Although MUDs were the single thing you found most interesting on the Internet when you first heard about it, once you got access to the net you didn't really start playing for a long, long time. Once you did, you played for a short while with some intensity, and then stopped. The fact that only the powermongers and the the most patient (meaning the people who had the time to spend 10 hours / day in the mud) eventually became the 'best' players didn't really strike your fancy.
So a year passed in BATMud, the first (and only) MUD you ever really tried to play. Then a friend of yours wanted to try a mud, and you agreed that it might be fun to play. If nothing else, you would have a willing party readily available. This went on a short time, but you didn't really get anywhere in the mud. You played a Vampire, a race that was hardly suitable for a beginning player for personal reasons (well, actually not personal, and there was really only one reason). Though you didn't stop playing all together, you didn't really advance either.

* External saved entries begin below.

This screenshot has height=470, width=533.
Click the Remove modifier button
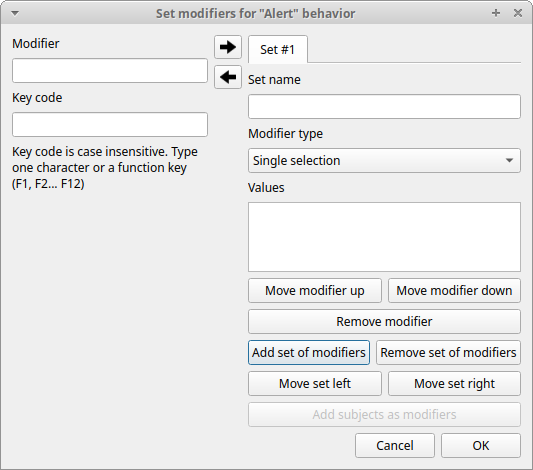384,321
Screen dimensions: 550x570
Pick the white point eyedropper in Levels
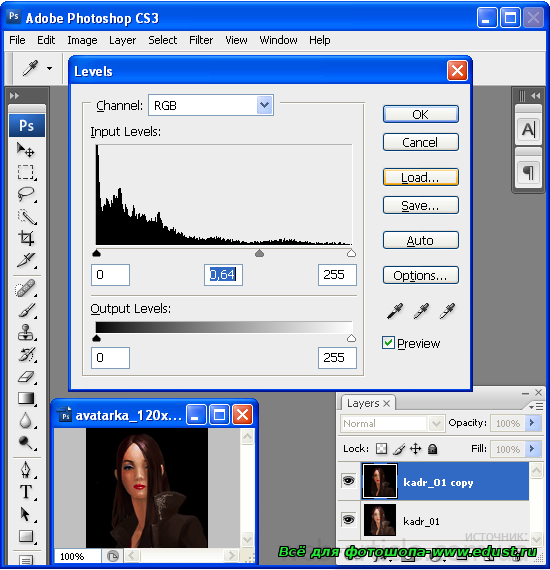(x=447, y=311)
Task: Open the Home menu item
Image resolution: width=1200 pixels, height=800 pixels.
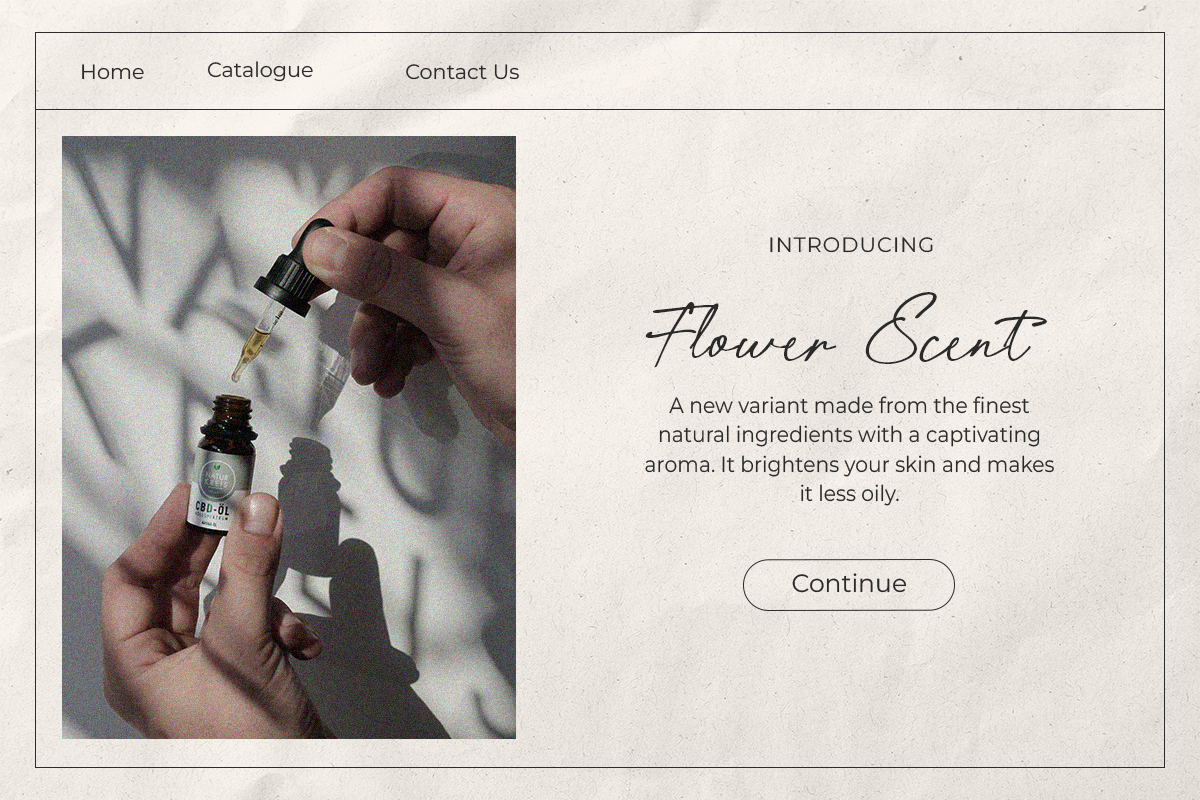Action: coord(112,72)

Though you didn't gain xp, you did gain some friends. And one of these friends wanted you to help with a new mud, one which would be more like a roleplaying game and less like a monster bashing session. You, always interested in attempting to code a mud, readily agreed. So you entered the Lands of Chaos for the first time. Though it isn't ready for playing yet, you have high hopes for it.
Yet another friend, this one from LoC, asked you to wiz in another mud, the Image World. So there you are as well, though you really haven't had time to do anything. But you intend to.